Commentary: Gaither Vocal Band concert in Woodstock brought message of hope and joy


First Baptist Church of Woodstock hosted Bill Gaither and the Gaither Vocal Band’s New Star Shining Christmas Tour 2023 earlier this month. The spacious auditorium was near capacity and the audience was thrilled with an extraordinary concert of Christmas music and segments of hilarity with the banter between Bill Gaither and guitarist Kevin Williams and the comical antics of Mark Lowery.

Williams walked out on the platform with his guitar to greet the audience and stated, “I welcome you to the Christmas program tonight. I am here as the Walmart greeter for the Gaithers.” He proceeded to thrill the great host of people present by playing several Christmas songs using his exceptional giftedness as a guitarist. 

In addition to the Gaither Vocal Band, Mark Lowery and Kevin Williams, the other Christian artists included, the Nelons, Lynda Randle, The Sound, Gene McDonald, and Chris Blue, who was the winner of season 12 of the American talent competition on The Voice. The choir from Sweetwater Baptist Church in Douglasville, Ga., directed by Todd Nelon, was present to enhance the program with their talented and harmonious sounds.

For more than half a century Bill and Gloria have made their mark on Christian music by writing and producing songs like Because He Lives, He Touched Me, The King is Coming, The Church Triumphant, The Family of God, I Am A Promise, There’s Just Something About That Name, Worthy is the Lamb, Something Beautiful, I Believe In A Hill Called Mount Calvary, and I Just Feel Like Something Good Is About To Happen.

The Gaithers have not only claimed recognition on the Billboard charts, but in thousands of churches across America and around the world. The Gaithers have been named Christian songwriters of the century by numerous musical entities, and they have sold tens of millions of albums.

Gaither has stated, “There are only two reasons that anybody does something for 50 years. You've got to believe in what you are doing and love the art form. I love harmony-tight, close harmony.”

Then expressing his love for the church, Gaither stated, “The church at its worst is still better than the world at its best.”

The music of the night included everything from “White Christmas” and “Walking in a Winter Wonderland” to “Joy to the World”, “Away in a Manger”, “Oh Holy Night” and “The Hallelujah Chorus.”

Mark Lowery told about his early years of growing up in a very conservative Baptist Church and explained (tongue in cheek) that it was “an independent, fundamental, Bible-believing, Bible-banging, foot stomping, soul-winning, door-knocking, pew jumping, devil-chasing, King James only Baptist church.

With his face contorted into a snarl, Lowery added, “And I am happy about it. Our preachers were not always right, but they were never wrong.”

The popular singer/comic eventually morphed into the explanation of his inspiration for writing the lyrics of the song “Mary Did You Know?” He explained that the lyrics evolved from a series of questions that he had scripted for a Christmas program at his church. The words are powerful:

         Mary, did you know that your baby boy

         Would one day walk on water?

         Mary, did you know that your baby boy

         Would save our sons and daughters?

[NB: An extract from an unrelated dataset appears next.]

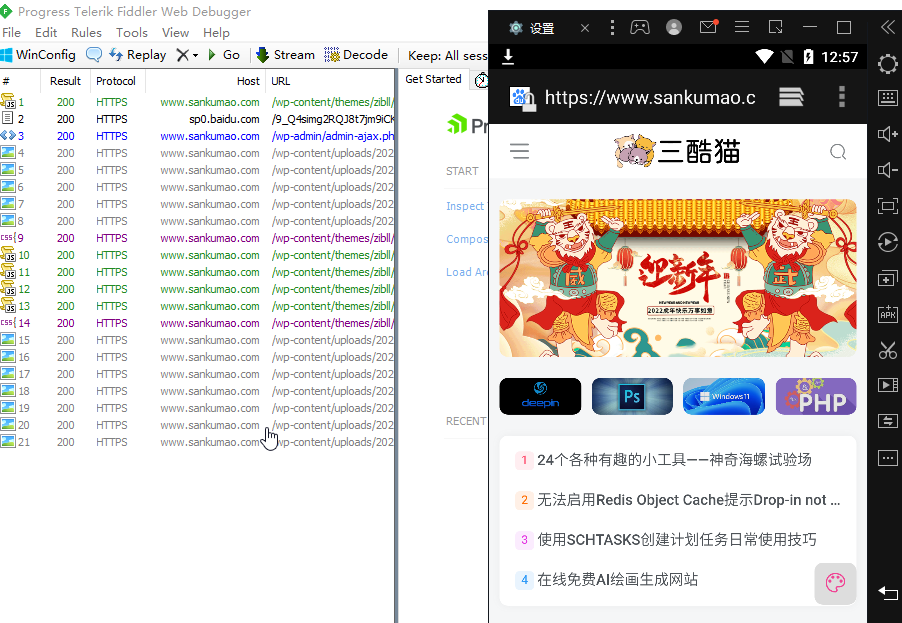The width and height of the screenshot is (902, 623).
Task: Open WinConfig from the Fiddler toolbar
Action: (38, 55)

         Did you know that your baby boy

         Has come to make you new?

         This child that you delivered, will soon deliver you.

This beautiful carol was the highlight for many people at the First Baptist Church of Woodstock on Thursday night.

One other song resonated with many, because of its history. Henry Wadsworth Longfellow received word that his son, Charley, had been seriously wounded in the Civil War. On December 5. 1863, Longfellow arrived in Washington to visit with his wounded son. The first report was that Charley could be paralyzed. The second report was a bit more favorable, but that the recovery would take at least six months.

On Christmas Day 1963, Longfellow, a 57-year-old widowed father of six children, the oldest of which had been nearly paralyzed as his country fought a war against itself, heard Christmas bells ringing from a nearby church. He picked up a pen and wrote a poem seeking to capture the conflict in his own heart and the world he observed around him on that Christmas Day.

Nine years later the poem was set to music by John Baptiste Calkin for a processional using the melody “Waltham.” In our divided nation the words of Longfellow seem amazingly appropriate:

 And in despair I bowed my head
"There is no peace on Earth, " I said
For hate is strong and mocks the song
Of peace on Earth, good will to men.

Then rang the bells more loud and deep
God is not dead, nor doth He sleep
The wrong shall fail, the right prevails
With peace on Earth, good will to men.

Those who attended the Gaither Vocal Band event at First Baptist Woodstock left with the music of Christmas having given them a full measure of hope, even joy in a world of confusion and conflict.


J. Gerald Harris is a retired pastor and journalist who served as editor of The Christian Index for nearly two decades.